[Assigned task]:
Pictures stay out of the copy. Retype exactly the lines below from the one with "Click the Mulberry Groundwater object icon" through the one with "Collapse the Other Places sidebar panel".

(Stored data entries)
▬▬▬▬▬▬

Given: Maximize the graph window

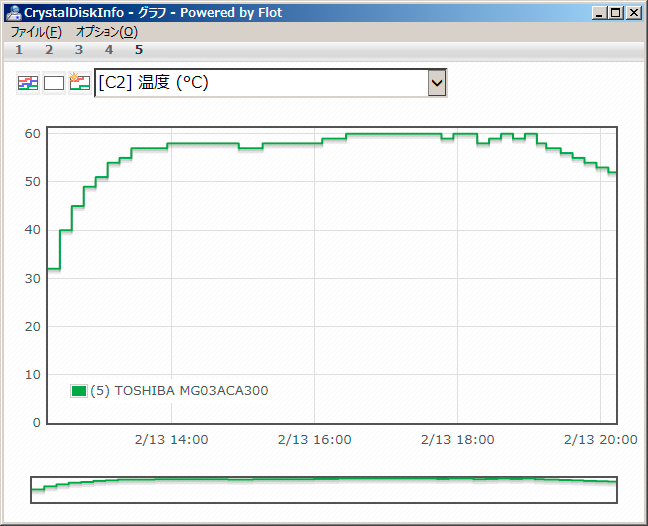Looking at the screenshot, I should 615,13.
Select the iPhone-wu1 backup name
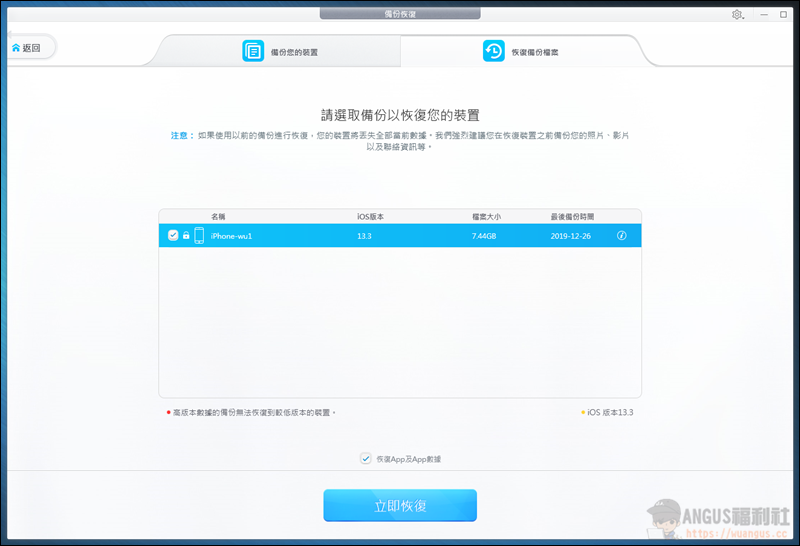The image size is (800, 546). 231,235
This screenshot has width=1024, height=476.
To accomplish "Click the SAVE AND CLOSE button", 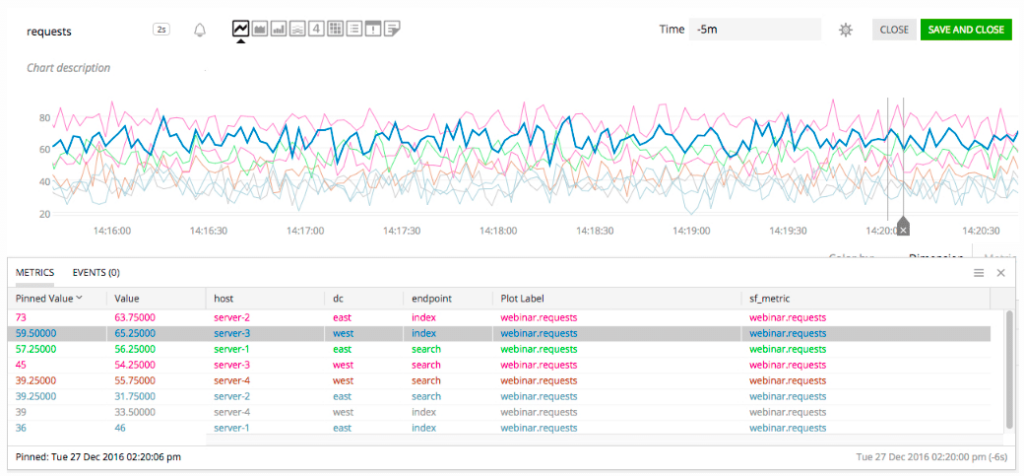I will 965,30.
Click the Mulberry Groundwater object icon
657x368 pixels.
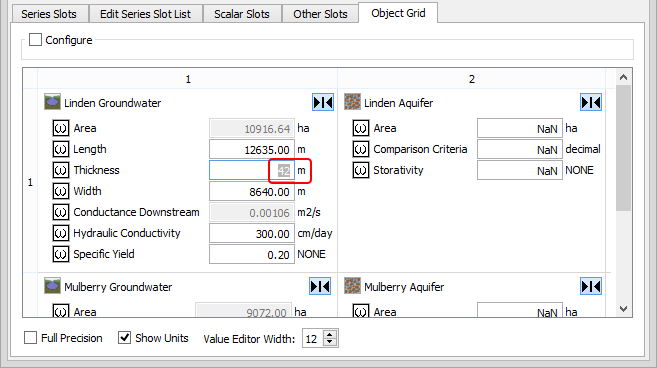[52, 286]
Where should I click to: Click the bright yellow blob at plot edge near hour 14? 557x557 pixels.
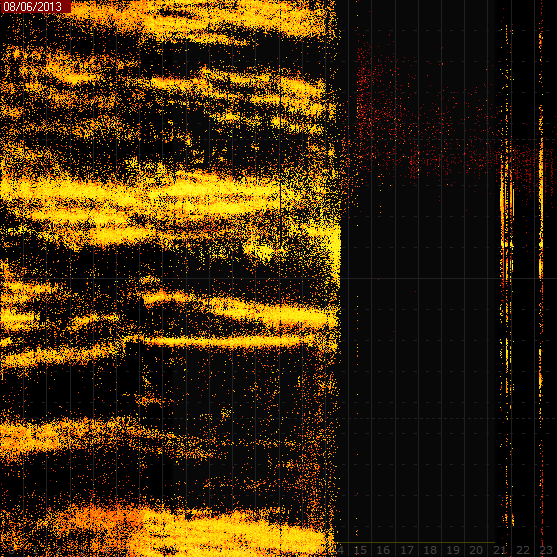click(x=329, y=245)
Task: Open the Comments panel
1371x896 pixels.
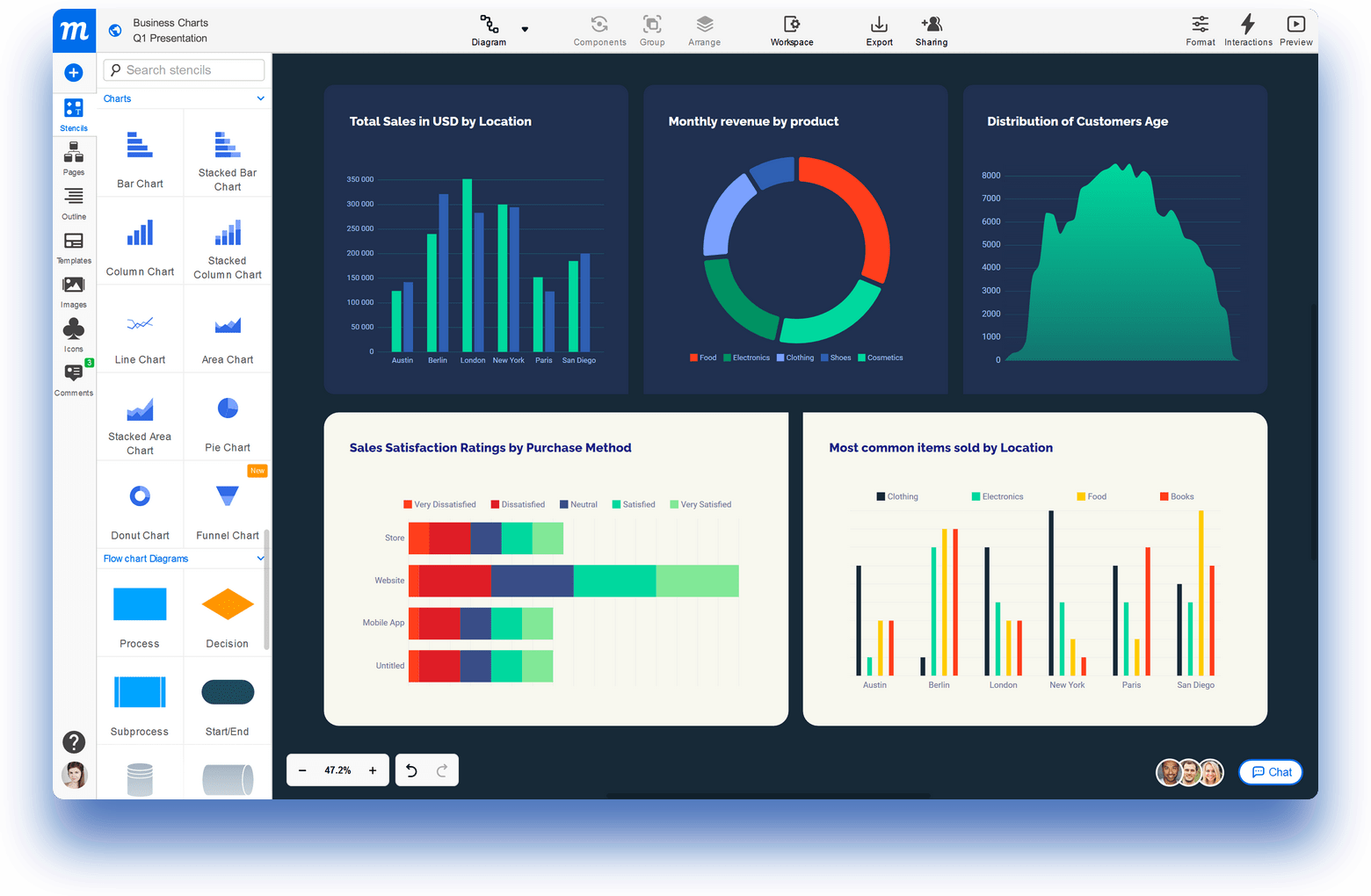Action: coord(74,376)
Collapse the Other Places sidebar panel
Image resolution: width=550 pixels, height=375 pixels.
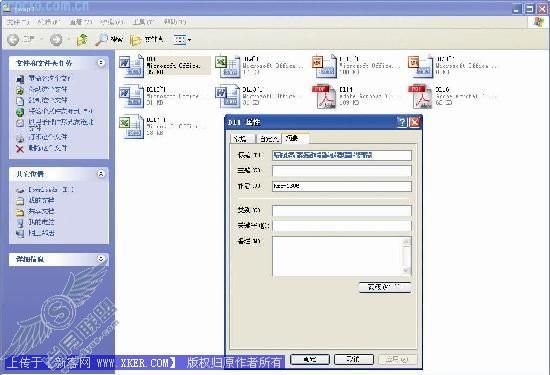click(101, 174)
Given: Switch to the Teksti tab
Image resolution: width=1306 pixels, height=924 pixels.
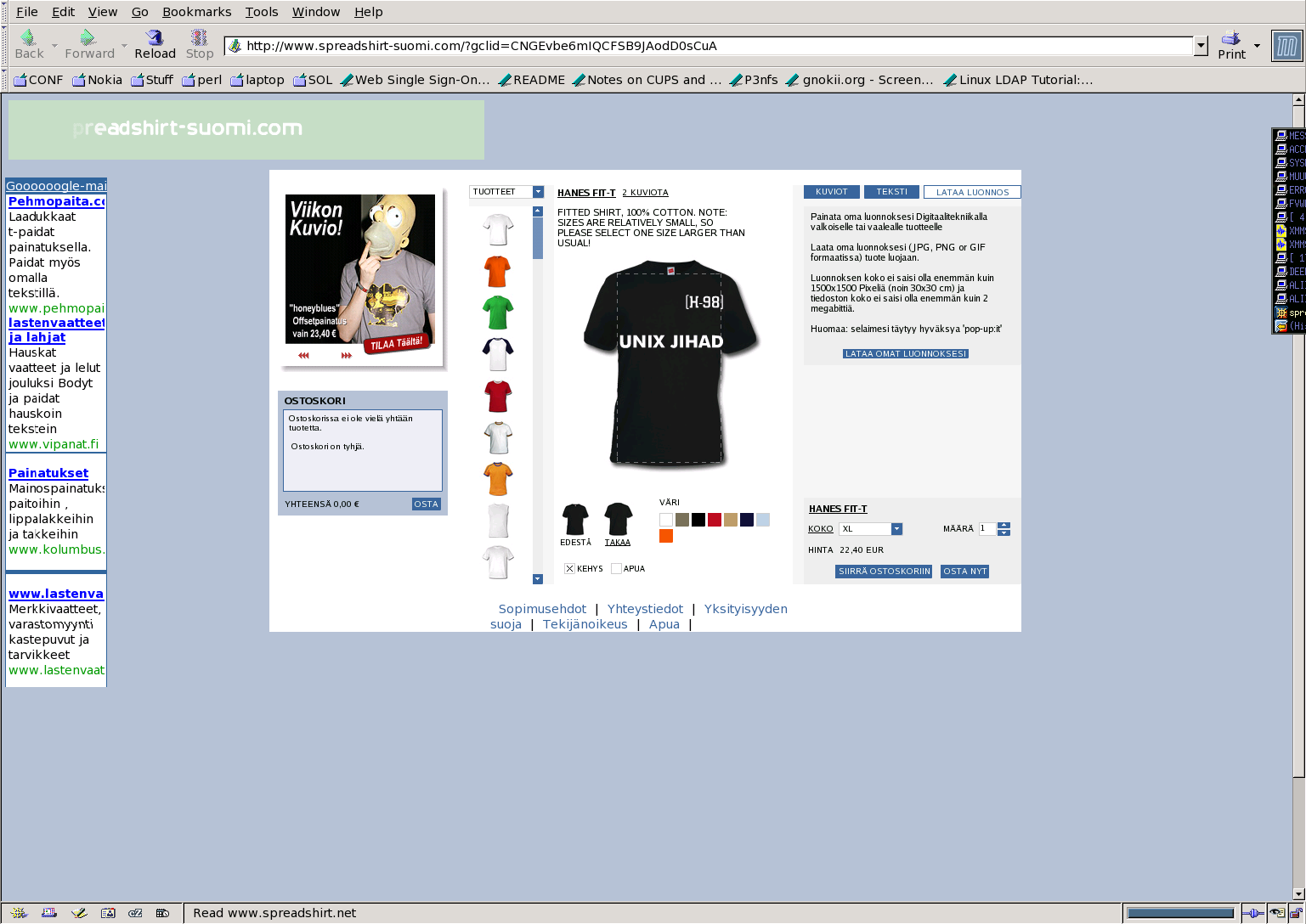Looking at the screenshot, I should pos(891,192).
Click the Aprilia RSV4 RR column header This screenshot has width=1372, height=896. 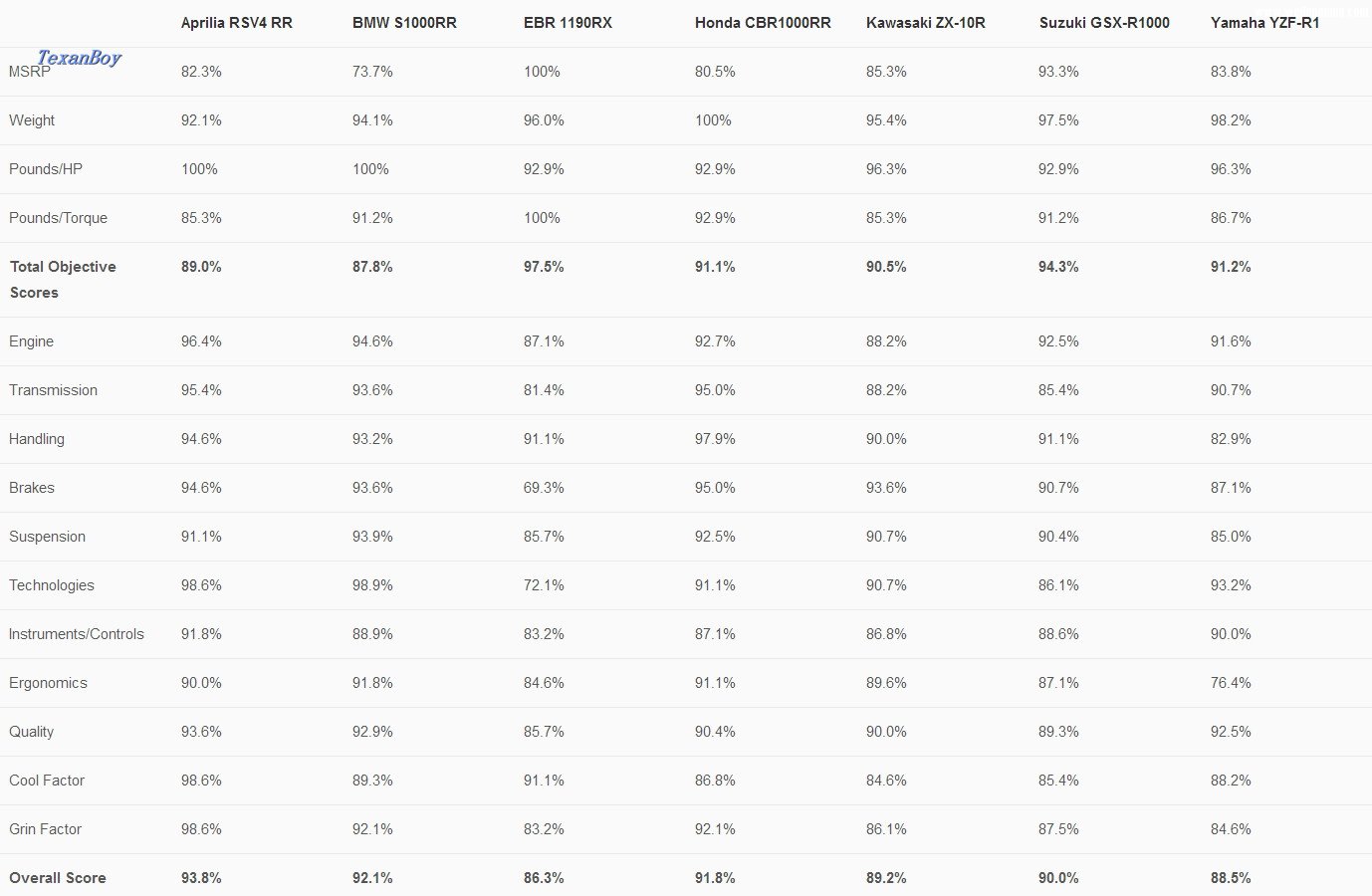click(x=236, y=23)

▬▬▬▬▬▬

[Exercise response]:
Click the Mulberry Groundwater object icon
657x368 pixels.
[52, 286]
Where should I click to: Click the bright yellow blob at plot edge near hour 14? 557x557 pixels.
click(x=329, y=245)
Task: Open the Comments panel
1371x896 pixels.
Action: coord(74,376)
Collapse the Other Places sidebar panel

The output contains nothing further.